Indeed, it feels at times as if the current political malaise represents something approaching the spiritual collapse anticipated by philosopher JR Jones back in the 1960s. Jones warned that the decline of a genuine nonconformist spirit of protest could lead to a dramatic political collapse in Wales. The rise of UKIP with their elected Welsh Assembly Members, and their appeasement in the Senedd, and now potential Conservative success speaks of such a crisis for the Labour Party.

When the regime of profit comes to a point where it can no longer be doctored, it shall easily fall upon us that we are facing a new period of fascist counter-revolution.

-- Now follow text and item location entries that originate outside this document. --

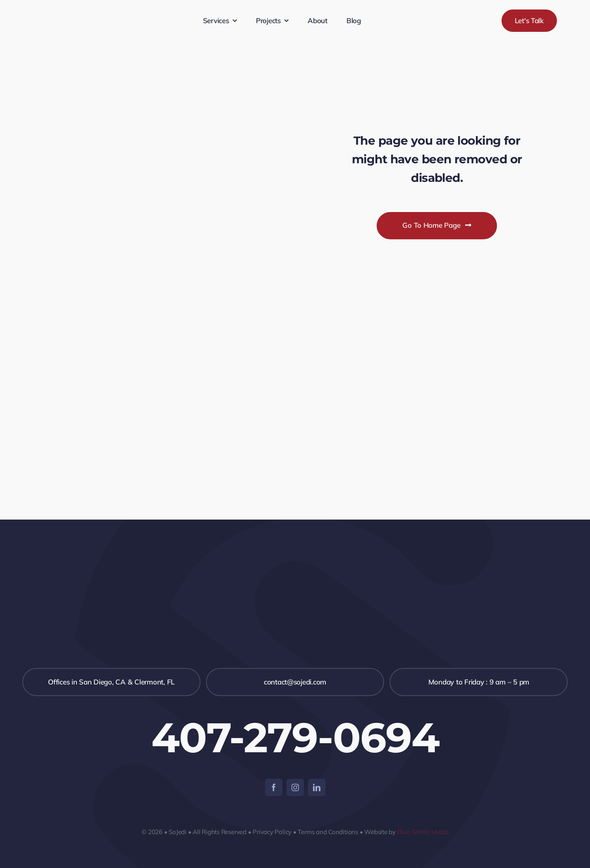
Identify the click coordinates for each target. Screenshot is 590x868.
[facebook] (274, 787)
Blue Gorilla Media (423, 832)
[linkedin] (317, 787)
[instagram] (295, 787)
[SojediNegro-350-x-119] (85, 6)
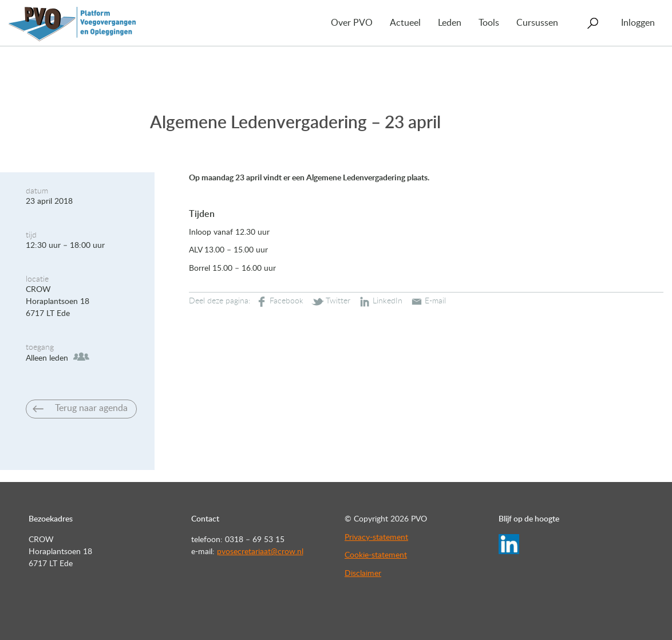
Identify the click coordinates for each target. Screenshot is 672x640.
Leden (449, 23)
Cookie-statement (375, 555)
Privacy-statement (376, 538)
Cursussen (537, 23)
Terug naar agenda (91, 408)
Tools (489, 23)
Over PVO (351, 23)
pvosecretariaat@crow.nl (260, 552)
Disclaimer (363, 574)
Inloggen (638, 23)
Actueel (405, 23)
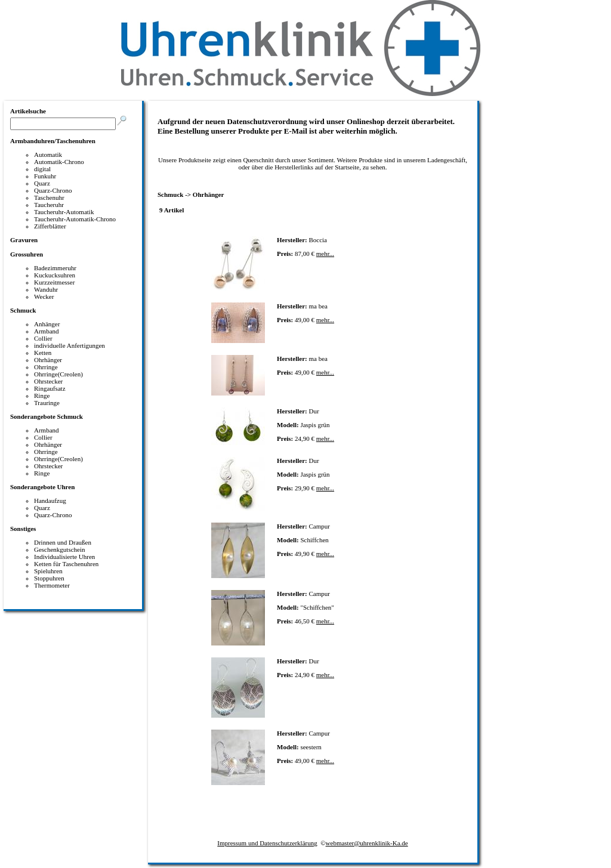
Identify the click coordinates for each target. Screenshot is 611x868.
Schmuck (23, 310)
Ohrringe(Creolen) (58, 374)
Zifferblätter (50, 226)
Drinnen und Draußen (63, 542)
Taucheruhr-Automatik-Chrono (75, 219)
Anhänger (47, 324)
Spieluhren (48, 571)
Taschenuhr (49, 197)
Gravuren (24, 240)
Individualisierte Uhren (64, 557)
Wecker (44, 296)
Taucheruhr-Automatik (64, 212)
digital (42, 169)
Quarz (42, 183)
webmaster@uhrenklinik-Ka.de (367, 843)
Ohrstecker (48, 381)
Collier (43, 338)
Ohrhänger (48, 360)
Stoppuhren (49, 578)
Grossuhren (26, 254)
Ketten (42, 353)
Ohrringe (46, 367)
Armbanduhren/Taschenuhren (53, 141)
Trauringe (47, 403)
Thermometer (52, 585)
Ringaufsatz (50, 388)
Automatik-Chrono (59, 162)
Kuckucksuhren (54, 275)
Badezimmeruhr (55, 268)
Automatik (48, 155)
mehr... (325, 254)
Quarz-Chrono (53, 190)
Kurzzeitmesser (54, 282)
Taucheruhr (49, 205)
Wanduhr (46, 289)
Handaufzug (50, 501)
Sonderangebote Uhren (42, 487)
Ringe (42, 396)
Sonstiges (23, 529)
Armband (47, 331)
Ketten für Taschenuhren (66, 564)
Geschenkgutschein (60, 549)
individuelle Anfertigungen (69, 345)
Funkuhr (45, 176)
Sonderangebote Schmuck (47, 416)
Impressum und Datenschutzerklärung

In summary, he believed that worsening living conditions brought about through unfettered capitalism, combined with the softening of a moral core, would sap the strength to withstand such a movement. While Jones wrote from the Christian perspective this softening he speaks of has without doubt occurred in the Welsh Labour movement.

Party of Wales

So what can be done to “save” Wales? In previous years many of the core Plaid Cymru – the nationalist party of Wales – vote would have welcomed the Labour dominance being broken. But now I have seen some party members suggest that this would be a pyrrhic victory in a Wales where the Conservatives have a sizeable popular mandate, supported by a partisan English press.

Plaid Cymru leader, Leanne Wood. Nick Ansell/PA Wire/PA Images

Though they have refused to work in an official coalition in the recent past – Labour has so far dismissed any talk of backroom deals with other parties in this election too – an unofficial anti-Tory alliance between Plaid and Labour could be the answer here for the progressive left.

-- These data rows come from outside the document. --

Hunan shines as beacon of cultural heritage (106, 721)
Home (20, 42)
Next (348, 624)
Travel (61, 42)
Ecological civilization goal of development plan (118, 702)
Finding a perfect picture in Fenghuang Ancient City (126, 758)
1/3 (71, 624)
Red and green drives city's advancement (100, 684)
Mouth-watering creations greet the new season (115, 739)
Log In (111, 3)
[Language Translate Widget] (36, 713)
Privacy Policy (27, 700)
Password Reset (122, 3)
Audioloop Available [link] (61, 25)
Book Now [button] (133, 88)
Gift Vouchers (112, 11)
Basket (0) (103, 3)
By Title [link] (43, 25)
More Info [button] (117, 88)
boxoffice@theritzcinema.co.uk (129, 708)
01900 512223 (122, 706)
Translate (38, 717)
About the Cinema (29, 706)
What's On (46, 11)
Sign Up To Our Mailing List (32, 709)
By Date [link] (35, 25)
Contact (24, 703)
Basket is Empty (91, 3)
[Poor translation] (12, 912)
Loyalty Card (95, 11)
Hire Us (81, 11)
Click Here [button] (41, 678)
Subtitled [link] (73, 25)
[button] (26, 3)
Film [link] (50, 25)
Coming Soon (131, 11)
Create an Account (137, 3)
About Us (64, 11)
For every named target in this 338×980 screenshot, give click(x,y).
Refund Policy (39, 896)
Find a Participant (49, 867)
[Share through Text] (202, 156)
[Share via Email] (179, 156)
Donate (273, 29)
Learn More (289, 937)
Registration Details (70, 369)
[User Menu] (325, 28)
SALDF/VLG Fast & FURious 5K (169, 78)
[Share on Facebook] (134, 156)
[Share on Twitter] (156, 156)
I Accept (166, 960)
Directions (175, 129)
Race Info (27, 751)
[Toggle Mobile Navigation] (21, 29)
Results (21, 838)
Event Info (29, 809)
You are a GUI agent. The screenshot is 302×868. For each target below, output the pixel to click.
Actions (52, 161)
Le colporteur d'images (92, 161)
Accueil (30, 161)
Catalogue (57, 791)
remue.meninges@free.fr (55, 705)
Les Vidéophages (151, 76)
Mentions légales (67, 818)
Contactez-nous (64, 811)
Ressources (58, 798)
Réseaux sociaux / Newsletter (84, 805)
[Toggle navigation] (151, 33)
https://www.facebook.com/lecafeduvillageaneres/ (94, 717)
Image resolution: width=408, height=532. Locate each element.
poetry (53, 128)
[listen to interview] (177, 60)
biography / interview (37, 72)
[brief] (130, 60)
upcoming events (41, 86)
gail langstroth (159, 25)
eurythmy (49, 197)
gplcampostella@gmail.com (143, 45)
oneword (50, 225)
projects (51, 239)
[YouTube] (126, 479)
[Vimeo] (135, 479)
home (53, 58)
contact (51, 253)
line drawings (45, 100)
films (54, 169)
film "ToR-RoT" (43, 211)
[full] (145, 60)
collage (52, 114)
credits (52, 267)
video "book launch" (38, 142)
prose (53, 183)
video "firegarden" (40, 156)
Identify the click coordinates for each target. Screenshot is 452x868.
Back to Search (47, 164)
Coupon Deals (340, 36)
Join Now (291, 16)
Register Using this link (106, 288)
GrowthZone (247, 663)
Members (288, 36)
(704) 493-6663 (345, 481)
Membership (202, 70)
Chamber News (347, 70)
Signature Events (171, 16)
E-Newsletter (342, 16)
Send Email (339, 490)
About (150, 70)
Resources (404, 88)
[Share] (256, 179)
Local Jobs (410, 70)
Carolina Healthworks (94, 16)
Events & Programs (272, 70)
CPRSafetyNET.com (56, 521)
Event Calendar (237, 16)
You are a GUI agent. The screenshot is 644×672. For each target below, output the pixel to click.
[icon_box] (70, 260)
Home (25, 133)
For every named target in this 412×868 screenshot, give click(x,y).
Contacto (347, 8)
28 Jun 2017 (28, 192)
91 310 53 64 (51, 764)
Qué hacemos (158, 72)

Given current projections, it looks like the best Welsh Labour could hope for is another progressive coalition with Plaid in the devolved Welsh Assembly elections of 2021 – with a referendum on further powers and even independence likely to be part of the deal. This rerun of the relatively successful 2007 One Wales coalition would probably be welcomed in the quarters of Welsh Labour that are far less unionist than its Scottish counterpart.

And there is a good basis for it to happen, given the current compact between the two progressive parties, which was also the basis for a joint white paper on Brexit. This cooperation reflects Welsh Labour’s readiness to embrace a more Welsh, devolutionist agenda that makes Plaid a natural partner – evident once again in their move to distance themselves from the Parliamentary Labour Party in this election campaign.

In the face of whatever the next four years hold, the prospect of moving towards further powers would be especially welcome for many in the Labour ranks. Given that the stakes are so high, Labour faces the possibility of a genuine existential crisis for the people and communities that the party represents – an overworn phrase in recent times, but depressingly applicable in this context.

This election is a battle to protect the progressive heart of the Welsh body politic. And Labour should contemplate whether it might be better to take a quicker route towards necessary alliances and reforms now, rather than face a potentially bleak future.